Word for word, copy the records that follow.
== INFORMATION SHOWN ==
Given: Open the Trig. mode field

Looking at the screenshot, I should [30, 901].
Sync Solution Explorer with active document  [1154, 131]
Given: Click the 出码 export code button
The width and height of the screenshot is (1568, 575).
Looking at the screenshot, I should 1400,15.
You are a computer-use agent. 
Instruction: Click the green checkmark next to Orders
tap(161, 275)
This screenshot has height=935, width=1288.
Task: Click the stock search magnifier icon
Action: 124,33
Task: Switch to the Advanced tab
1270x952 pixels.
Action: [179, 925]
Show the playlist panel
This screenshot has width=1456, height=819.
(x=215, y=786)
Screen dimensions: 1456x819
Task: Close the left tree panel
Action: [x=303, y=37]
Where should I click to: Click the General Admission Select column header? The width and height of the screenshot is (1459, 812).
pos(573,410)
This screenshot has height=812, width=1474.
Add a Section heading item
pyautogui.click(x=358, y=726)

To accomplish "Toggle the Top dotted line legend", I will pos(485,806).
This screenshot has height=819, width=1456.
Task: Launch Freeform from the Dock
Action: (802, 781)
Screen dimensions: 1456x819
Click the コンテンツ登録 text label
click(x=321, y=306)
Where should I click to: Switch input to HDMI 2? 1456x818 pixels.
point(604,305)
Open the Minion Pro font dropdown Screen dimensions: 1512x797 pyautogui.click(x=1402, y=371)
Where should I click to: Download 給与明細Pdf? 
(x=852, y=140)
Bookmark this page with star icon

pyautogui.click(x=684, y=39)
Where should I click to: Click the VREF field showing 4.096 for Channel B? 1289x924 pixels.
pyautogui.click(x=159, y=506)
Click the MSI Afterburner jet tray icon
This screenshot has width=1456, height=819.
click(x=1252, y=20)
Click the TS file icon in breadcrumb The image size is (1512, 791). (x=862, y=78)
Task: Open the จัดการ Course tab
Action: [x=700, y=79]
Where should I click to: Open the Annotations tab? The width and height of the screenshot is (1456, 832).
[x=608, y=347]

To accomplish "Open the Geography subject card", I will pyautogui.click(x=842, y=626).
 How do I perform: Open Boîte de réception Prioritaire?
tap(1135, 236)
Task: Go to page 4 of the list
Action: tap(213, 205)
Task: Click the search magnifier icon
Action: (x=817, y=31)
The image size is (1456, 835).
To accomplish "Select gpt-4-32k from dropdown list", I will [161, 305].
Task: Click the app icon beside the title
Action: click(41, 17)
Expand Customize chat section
===
▸ **TASK RESULT**:
Given: Open the Trig. mode field

Looking at the screenshot, I should [30, 901].
Sync Solution Explorer with active document  [1154, 131]
Given: Click the 出码 export code button
The width and height of the screenshot is (1568, 575).
Looking at the screenshot, I should 1400,15.
You are a computer-use agent. 
Instruction: Click the green checkmark next to Orders
tap(161, 275)
This screenshot has height=935, width=1288.
Task: Click the stock search magnifier icon
Action: 124,33
Task: Switch to the Advanced tab
1270x952 pixels.
Action: [179, 925]
Show the playlist panel
This screenshot has width=1456, height=819.
(x=215, y=786)
Screen dimensions: 1456x819
Task: Close the left tree panel
Action: [x=303, y=37]
Where should I click to: Click the General Admission Select column header? The width and height of the screenshot is (1459, 812).
pos(573,410)
This screenshot has height=812, width=1474.
Add a Section heading item
pyautogui.click(x=358, y=726)

To accomplish "Toggle the Top dotted line legend", I will pos(485,806).
This screenshot has height=819, width=1456.
Task: Launch Freeform from the Dock
Action: (802, 781)
Screen dimensions: 1456x819
Click the コンテンツ登録 text label
click(x=321, y=306)
Where should I click to: Switch input to HDMI 2? 1456x818 pixels.
point(604,305)
Open the Minion Pro font dropdown Screen dimensions: 1512x797 pyautogui.click(x=1402, y=371)
Where should I click to: Download 給与明細Pdf? 
(x=852, y=140)
Bookmark this page with star icon

pyautogui.click(x=684, y=39)
Where should I click to: Click the VREF field showing 4.096 for Channel B? 1289x924 pixels.
pyautogui.click(x=159, y=506)
Click the MSI Afterburner jet tray icon
This screenshot has width=1456, height=819.
click(x=1252, y=20)
Click the TS file icon in breadcrumb The image size is (1512, 791). (x=862, y=78)
Task: Open the จัดการ Course tab
Action: [x=700, y=79]
Where should I click to: Open the Annotations tab? The width and height of the screenshot is (1456, 832).
[x=608, y=347]

To accomplish "Open the Geography subject card", I will pyautogui.click(x=842, y=626).
 How do I perform: Open Boîte de réception Prioritaire?
tap(1135, 236)
Task: Go to page 4 of the list
Action: tap(213, 205)
Task: Click the search magnifier icon
Action: (x=817, y=31)
The image size is (1456, 835).
To accomplish "Select gpt-4-32k from dropdown list", I will [161, 305].
Task: Click the app icon beside the title
Action: click(41, 17)
Expand Customize chat section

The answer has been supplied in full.